Have your power suits, tailored pants, leather shoes and heels gathered dust and now pushed at the back of your closet?
As we hit targets, beat deadlines, and lead online meetings over sounds of crying babies and barking dogs— we’ve all proven to be successful professionals in our pajama bottoms.
The remote work lifestyle has changed our daily routines and has changed the way we consume fashion. We no longer have to spend extra time preparing for what to wear in the morning: “Do I look the part? Will my outfit be comfortable enough for a long commute? Will it rain today? Do I have a big client presentation? Do I have after-work socials?”
Today, our battle gear for WFH would mainly just have well-kept hair, a presentable make-up look (for ladies), and a presentable shirt. Add a ring light and an extra microphone, and you are armored for the corporate battle at the comforts of your own home.

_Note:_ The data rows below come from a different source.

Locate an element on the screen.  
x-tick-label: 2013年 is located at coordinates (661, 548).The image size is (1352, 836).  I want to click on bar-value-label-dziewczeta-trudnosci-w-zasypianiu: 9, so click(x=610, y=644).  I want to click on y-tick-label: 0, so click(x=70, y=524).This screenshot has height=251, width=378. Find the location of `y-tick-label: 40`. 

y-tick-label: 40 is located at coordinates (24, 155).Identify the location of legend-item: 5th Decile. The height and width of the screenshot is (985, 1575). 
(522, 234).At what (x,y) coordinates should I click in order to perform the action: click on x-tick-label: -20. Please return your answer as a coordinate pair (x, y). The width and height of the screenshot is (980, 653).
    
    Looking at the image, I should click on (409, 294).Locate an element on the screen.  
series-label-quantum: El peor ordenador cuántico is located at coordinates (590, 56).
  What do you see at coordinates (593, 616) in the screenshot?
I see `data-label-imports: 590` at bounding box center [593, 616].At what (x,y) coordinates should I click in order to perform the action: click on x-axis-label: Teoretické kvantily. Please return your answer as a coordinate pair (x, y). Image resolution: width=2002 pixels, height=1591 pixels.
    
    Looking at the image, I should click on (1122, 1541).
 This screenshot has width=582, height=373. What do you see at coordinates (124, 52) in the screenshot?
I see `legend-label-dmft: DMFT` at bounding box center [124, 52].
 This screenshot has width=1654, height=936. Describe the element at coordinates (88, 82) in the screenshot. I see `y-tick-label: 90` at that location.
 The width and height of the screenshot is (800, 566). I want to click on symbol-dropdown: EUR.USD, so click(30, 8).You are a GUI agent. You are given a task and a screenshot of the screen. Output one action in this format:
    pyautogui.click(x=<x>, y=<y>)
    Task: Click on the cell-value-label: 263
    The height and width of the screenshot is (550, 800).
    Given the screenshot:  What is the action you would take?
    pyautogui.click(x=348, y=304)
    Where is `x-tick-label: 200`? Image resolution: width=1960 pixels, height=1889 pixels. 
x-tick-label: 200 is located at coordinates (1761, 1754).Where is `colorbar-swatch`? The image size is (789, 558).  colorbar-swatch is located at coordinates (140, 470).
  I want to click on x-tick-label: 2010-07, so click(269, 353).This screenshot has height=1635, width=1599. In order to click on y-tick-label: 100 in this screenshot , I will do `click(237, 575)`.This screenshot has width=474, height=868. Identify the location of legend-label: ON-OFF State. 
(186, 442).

Clothing and how we look remain to be a subconscious expression and how we present ourselves to the world. We dress with intent because it helps us achieve our goals for the day.
Now that the workforce has embraced an unspoken lenient dress code, what does corporate attire look like now?
According to managementstudyguide.com, corporate dressing is “the act of dressing formally and correctly” in line with your job profile and with the company’s culture.
Corporate attire is synonymous with business attire. It is the type of clothing you wear as a professional. Your corporate attire varies depending on the situation you are in and the type of office you work in.
The way you dress affects how people see you and is important because you represent the organization. Corporate dressing still matters today and is important because:
- It can help you attract people—especially clients or customers you are targeting to close deals with.
- It can empower you by boosting your self-confidence.
- It helps create a good first impression and in the long run, has a great impact on your career.
Prior to the pandemic, in-office job interviews require the job candidates to wear business professional attire—well-fitted and may be tailored to fit you.
Currently, most companies are still conducting online job interviews versus in-person, and this may still be the trend moving forward. Online interviews do not only require you to prepare the right attire but also the right setup, which includes the right interview spot, the video platform, the interview format, etc. It is highly advisable that you wear a business professional attire or a business casual that will look good on screen and against the background you will be using.
The way you dress while on a WFH setup depends on your role, the company culture, and the industry:
- As a general rule of thumb, looking professional from your hair, face, and top/shirts are the focal points to consider when your day requires online meetings and interactions.
- On the other hand, your attire is entire to your liking if your day requires an independent or solitary type of work (without online video interactions).
Only you can decide on how dressing empowers you to conquer your day. To some, comfort and practicality help them with work that entails “rolling-up-your-sleeves” like writing, coding, researching, designing, crunching data on Excel, etc.
Nevertheless, dressing also acts as a subconscious prompt to others, which is why some companies have uniforms and strict dress codes (think of doctors on duty with lab coats or a judge in a black robe). When you put on a piece of clothing, it signals your mind and body that you are in “work mode.” Because of being at home most of the time, it also helps others make the distinction or segregation between time to work, leisure, and bedtime.
Dress codes post-COVID will highly depend on the organization’s policies. It’s advisable to talk to your manager or the company’s HR team to know what attire is accepted in the organization.